Generative AI, deep fakes and at scale deception

The deployment of generative AI to engage in complex forms of sustained mass misinformation and deception is inevitable.

Research Priority 2 (RP2)

With the rapid advancement of Large Language Models (LLMs), there is an inevitability to the deployment by threat actors of generative AI to engage in complex forms of sustained mass misinformation and deception. LLMs are a type of generative AI used to learn and deploy intelligent, adaptive, and knowledgeable text-based communication into the public domain. This cyberpsychology threat is a scale multiplier for threat actors. Albeit in their infancy, their targeting will be increasingly aimed at individual cognitive decision-making patterns to influence belief systems, defeat sociotechnical controls, and achieve scam compliance over long periods. Defending against this threat will require a deep understanding of deception in a cyberpsychology context.

However, not all advancements in generative AI within a deception context are negative. Generative AI and LLMs have the potential to directly assist the delivery of digital health solutions at scale. This is the positive side of these revolutionary developments which are of equal interest to our context.

This research priority encourages proposals that focus work in examining one or more of the following questions:

 

RP2.1 What is known in the research and grey literatures about the key factors that contribute to computer-mediated deception over time? What are the mediating processes and boundary conditions?

RP2.2 Can humans tell when they are conversing with an LLM? Can humans tell when they are being deceived by an LLM? What cognitive, demographic, situational and contextual factors affect this?

RP2.3 What are the most effective and efficient ways to interrupt and disrupt these processes at multiple levels and modalities (e.g.,human-to-human target; machine-to-human target, machine-to-machine target levels)?

RP2.4 How can generative AI (such as LLMs) be used in a scalable way to interdict deception at scale? Can machine-based cognitive support assist in detecting individual LLM deception instances? Are there levels or types of deception, and are some more prone to conventional or LLM delivery?

New PhD research addressing RP2 recently funded by IDCARE

Project title:

The Psychology of AI-Driven Deception: Theoretical Insights and Impacts

Project overview:

This project will explore the psychological impact of AI-driven deception, such as deepfakes, on receiver behaviours, beliefs, and mental wellbeing.
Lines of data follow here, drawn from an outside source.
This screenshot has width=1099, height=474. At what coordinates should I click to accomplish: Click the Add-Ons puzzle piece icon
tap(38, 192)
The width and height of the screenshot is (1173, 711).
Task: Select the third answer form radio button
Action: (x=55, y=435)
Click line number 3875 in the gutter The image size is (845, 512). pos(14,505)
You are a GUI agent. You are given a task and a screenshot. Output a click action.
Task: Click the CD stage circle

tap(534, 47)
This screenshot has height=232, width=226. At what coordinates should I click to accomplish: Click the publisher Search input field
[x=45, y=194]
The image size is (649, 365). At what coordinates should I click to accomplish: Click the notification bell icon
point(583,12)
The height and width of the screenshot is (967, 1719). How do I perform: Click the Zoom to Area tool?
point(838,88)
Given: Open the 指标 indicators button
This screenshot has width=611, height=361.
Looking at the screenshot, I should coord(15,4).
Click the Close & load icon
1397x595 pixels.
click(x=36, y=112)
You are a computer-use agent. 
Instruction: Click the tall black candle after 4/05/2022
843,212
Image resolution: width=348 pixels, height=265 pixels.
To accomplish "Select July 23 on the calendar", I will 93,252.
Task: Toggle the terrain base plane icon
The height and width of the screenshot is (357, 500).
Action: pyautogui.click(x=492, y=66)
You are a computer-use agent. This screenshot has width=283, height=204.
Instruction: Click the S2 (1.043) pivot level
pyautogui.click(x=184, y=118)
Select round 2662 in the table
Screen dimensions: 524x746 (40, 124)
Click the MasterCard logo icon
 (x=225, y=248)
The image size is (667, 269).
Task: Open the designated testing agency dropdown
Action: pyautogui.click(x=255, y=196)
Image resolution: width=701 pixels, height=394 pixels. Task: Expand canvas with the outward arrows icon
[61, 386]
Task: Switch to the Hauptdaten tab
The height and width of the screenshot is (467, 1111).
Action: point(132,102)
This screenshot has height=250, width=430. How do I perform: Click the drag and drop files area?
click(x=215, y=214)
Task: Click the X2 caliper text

It aims to develop a new theoretical model of computer-mediated deception by analysing interview data from IDCARE clients and case managers, focusing on how AI-driven content affects information processing, memory, belief systems, and psychological wellbeing. This pioneering research will be the first to explore the psychological mechanisms underpinning deception using AI-modified videos, which will continue to become a growing threat to our society if its impact is not effectively understood.  

Why the research is important:

As AI-driven content creation tools advance, they enable threat actors to orchestrate sophisticated campaigns of misinformation and deception on a large scale. These technologies, leveraging machine learning advancements, also allow for highly realistic manipulations of visual content such as deepfakes, posing significant risks to individuals’ belief systems, susceptibility to cyber-crime, and resulting mental health impacts. Addressing these challenges and mitigating harmful consequences requires an evidence-based approach that explores the intricate social, cognitive, and affective mechanisms involved in the psychology of AI-driven deception.

How will this research benefit community resilience and specialist treatments?

By uncovering the psychological mechanisms behind AI-driven deception and its effects on mental wellbeing, memory, and belief systems, this research can inform the redesign of support systems for cybercrime victims and contribute to the development of robust legislation and policies to combat deepfake misuse and other AI-driven deceptions. Additionally, educational programs and frameworks for identifying credible information will empower individuals and organisations to mitigate the risks associated with AI technologies, fostering a safer online environment.